A questão do analfabetismo digital no Brasil

Enviada em 04/03/2021

A Constituição Federal de 1988, prevê no Artigo 6°, o direito à assistência social como inerente a todo cidadão brasileiro. No entanto, tal prerrogativa não tem se reverberado na prática, quando se observa uma parcela de analfabetos digitais que não usufrui de tal privilégio. Dessa forma, urge que medidas sejam atendidas para amenizar a questão do analfabetismo tecnológico, que é motivada não só pelo silenciamento, mas também negligência governamental.

De início, é importante ressaltar o silenciamento como uma das causas que impulsiona o problema, tendo em vista que o analfabetismo digital, no Brasil, é uma questão pouco abordada. Com isso, culminando em uma série de problemas, como exemplos: a exclusão social, a falta de capacitação profissional, uma sociedade menos igualitária, entre vários outros fatores. Sendo assim, segundo o filósofo  Pierre Bourdieu , o que foi criado para ser instrumento de democracia não deve ser convertido em mecanismo de opressão. Nesse sentido, pode-se observar que a mídia, em vez de promover debates que elevem o nível de informação da população, induzida na consolidação do problema, não tratando o analfabetismo digital com a seriedade necessária.

Ademais, é fulcral dar ênfase à questão da negligência governamental como um dos fatores que corroboram a perpetuação da adversidade existente no Brasil. Conforme o filósofo Nietzsche, a desigualdade dos direitos é a primeira condição para que haja direitos. Dessa forma, os grupos mais vulneráveis socioeconomicamente sofrem por não terem capital suficiente para arcar com as despesas oriundas do Analfabetismo Digital. Sendo assim, é inadmissível que, em pleno século XXI, ainda haja esse tipo de desigualdade que, além de submeter a população a condições deploráveis, priva as pessoas de tal virtude. Logo, é incontestável que o óbice continue a existir na sociedade, tendo em vista que é um dos motivos para o prosseguimento do desequilíbrio social.

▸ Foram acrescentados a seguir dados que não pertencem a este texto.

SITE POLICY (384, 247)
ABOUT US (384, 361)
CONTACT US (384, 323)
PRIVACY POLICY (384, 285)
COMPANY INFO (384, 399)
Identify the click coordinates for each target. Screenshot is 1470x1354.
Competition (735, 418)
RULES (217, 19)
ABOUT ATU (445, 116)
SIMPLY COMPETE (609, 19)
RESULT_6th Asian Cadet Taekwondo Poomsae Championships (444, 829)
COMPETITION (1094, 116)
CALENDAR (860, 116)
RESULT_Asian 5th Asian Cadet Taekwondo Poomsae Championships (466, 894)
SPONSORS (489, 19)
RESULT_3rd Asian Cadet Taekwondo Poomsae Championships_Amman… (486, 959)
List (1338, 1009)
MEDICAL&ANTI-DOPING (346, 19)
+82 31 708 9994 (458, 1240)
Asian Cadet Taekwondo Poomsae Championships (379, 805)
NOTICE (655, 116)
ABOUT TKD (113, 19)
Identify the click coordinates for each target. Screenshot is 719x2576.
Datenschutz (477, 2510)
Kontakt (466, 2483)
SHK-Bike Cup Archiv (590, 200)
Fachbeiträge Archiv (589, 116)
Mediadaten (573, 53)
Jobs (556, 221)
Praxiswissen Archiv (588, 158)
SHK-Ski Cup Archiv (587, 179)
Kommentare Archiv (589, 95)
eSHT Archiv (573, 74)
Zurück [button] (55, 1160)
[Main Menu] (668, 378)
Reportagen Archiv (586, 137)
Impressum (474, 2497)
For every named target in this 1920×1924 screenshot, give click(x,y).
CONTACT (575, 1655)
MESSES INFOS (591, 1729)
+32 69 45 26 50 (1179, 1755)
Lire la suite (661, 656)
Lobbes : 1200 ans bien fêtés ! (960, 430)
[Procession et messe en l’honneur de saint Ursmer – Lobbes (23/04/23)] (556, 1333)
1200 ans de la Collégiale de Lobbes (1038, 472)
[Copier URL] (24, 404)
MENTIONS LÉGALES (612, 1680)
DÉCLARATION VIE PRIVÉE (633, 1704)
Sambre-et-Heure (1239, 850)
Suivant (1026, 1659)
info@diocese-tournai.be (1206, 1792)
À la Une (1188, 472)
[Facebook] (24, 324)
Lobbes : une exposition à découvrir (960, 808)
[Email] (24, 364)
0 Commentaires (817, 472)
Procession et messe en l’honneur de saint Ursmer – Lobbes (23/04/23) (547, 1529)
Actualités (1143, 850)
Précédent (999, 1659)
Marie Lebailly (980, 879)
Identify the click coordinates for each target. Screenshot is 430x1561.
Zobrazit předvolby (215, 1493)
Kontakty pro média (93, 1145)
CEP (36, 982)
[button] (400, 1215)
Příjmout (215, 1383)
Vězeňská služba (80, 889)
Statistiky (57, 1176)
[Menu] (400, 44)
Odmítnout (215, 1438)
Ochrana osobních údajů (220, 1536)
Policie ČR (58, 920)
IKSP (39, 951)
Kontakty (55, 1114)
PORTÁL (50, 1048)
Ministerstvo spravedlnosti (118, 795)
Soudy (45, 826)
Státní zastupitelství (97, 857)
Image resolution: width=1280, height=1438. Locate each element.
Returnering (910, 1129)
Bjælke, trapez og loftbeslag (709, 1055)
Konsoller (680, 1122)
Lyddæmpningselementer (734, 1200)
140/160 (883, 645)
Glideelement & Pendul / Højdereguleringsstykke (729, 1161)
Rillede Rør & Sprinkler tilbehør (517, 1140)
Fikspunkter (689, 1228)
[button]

Portanto, evidencia-se a necessidade de ações interventivas para reverter o impasse no país. Assim, cabe ao Ministérios da Educação e Cidadania, em parceria com o Ministério Público, criar, por meio de verbas governamentais, estruturas tecnológicas no âmbito pedagógico e programas educacionais que tratem, na prática e teoria, acerca do manuseio e formas de usar os meios digitais à favor do desenvolvimento pessoal e da sociedade. Além disso, deve ocorrer paletras, debates e reportagens, disponibilizadas nas mídias sociais, com profissionais digitais e pedagógicos, a fim de garantir os direitos dos indivíduos prejudicados e mobilizar a população. Dessa maneira, será possível que o problema seja gradativamente minimizado no país e os direitos grantidos na Carta magna serão viabilizados e efetivados.